Address for correspondence: Fannie Gaston-Johansson, DrMedSc, RN, Johns Hopkins University School of Nursing, 525 North Wolfe Street, Baltimore, MD 21205-2110.

Abstract

objectives: The purpose of this study was to determine the influence of fatigue, pain, and depression on health status in breast cancer patients who had completed adjuvant chemotherapy and were scheduled for autologous bone marrow/peripheral blood stem cell transplant (AT).

materials and methods: A predictive, correlational design was used. A convenience sample of 127 women with stages II, III, and IV breast cancer was recruited. The setting was an urban National Cancer Institute-designated comprehensive cancer center located in the Eastern United States. Standardized questionnaires and the Gaston-Johansson Painometer (POM) were used to measure the variables. The subjects completed questionnaires in the outpatient clinic. Relationships between the multiple dimensions of fatigue and pain, depression, and health status were examined. Hierarchical regression techniques were used to determine the variance in health status accounted for by fatigue, pain, and depression.

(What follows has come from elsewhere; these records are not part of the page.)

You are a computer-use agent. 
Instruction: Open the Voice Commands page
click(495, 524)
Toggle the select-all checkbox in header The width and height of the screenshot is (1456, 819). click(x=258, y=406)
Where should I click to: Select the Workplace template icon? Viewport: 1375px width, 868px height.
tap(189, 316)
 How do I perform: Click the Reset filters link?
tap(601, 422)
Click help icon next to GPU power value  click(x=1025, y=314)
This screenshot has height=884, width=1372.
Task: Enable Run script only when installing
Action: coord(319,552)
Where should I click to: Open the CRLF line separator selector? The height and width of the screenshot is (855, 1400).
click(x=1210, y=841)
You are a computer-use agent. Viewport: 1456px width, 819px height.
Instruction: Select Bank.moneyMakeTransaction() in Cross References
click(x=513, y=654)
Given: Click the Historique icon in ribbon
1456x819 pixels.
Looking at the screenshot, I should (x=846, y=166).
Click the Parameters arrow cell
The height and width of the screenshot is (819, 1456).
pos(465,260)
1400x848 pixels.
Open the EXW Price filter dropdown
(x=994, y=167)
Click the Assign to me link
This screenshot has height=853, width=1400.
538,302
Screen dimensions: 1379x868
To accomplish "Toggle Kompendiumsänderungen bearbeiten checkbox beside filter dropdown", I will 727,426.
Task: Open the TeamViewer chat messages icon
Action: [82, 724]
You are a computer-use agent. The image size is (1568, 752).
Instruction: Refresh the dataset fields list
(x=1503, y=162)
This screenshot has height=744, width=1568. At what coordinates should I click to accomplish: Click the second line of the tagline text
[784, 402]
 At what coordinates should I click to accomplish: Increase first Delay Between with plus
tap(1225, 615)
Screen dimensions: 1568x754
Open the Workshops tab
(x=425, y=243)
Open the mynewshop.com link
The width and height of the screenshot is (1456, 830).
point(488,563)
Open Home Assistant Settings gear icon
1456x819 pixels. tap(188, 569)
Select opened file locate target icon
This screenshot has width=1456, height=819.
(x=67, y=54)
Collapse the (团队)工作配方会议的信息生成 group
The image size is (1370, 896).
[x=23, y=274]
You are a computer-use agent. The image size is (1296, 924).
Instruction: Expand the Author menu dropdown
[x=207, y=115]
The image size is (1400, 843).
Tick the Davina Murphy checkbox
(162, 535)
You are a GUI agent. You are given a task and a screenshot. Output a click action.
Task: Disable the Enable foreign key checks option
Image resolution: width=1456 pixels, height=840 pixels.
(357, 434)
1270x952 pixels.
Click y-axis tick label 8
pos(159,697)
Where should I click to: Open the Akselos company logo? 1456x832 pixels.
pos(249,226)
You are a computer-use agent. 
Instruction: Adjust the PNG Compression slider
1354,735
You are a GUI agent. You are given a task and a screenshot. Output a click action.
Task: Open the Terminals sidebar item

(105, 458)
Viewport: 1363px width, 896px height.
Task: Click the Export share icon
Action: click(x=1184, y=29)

results: The subjects were age 22 to 60 years (Mean = 45; SD = 7.6), and primarily were married, white, Protestant, college educated, employed in a professional position, and had an average yearly household income of equal to or greater than $50,000. All subjects had previously received surgery and chemotherapy. Ninety-one percent of the participants reported fatigue as measured by the Fatigue Visual Analogue Scale. Forty-seven percent of the participants reported pain as measured by the Gaston-Johansson POM visual analogue scale. Fifty-four percent of the participants reported depression, ranging from mild to severe/high. Subjects reported a mean total perceived health status rating of 50.73 (SD 10.79). Fatigue, pain, and depression were all significantly correlated to each other and to total health status. Depression (P < .001) and pain (P < .01) significantly accounted for 64% (adjusted R2 = .60) of the variance in total health status. Fatigue (P < .05) and depression (P < .001) accounted for 42% (adjusted R2 = .36) of the variance in the perception of health status.

conclusions: Women with breast cancer previously treated with chemotherapy and awaiting AT may experience fatigue, pain, depression, and alterations in health status. Pain and depression had a significant impact on a woman's total health status, whereas depression and fatigue had an influence on perceived health status. Of the different dimensions of health status, one's perceptions of health status had the strongest correlation to total health status (r = .84, P < .001). Healthcare professionals need to be aware of the effects of multiple symptoms on health status and to provide appropriate care to alleviate them.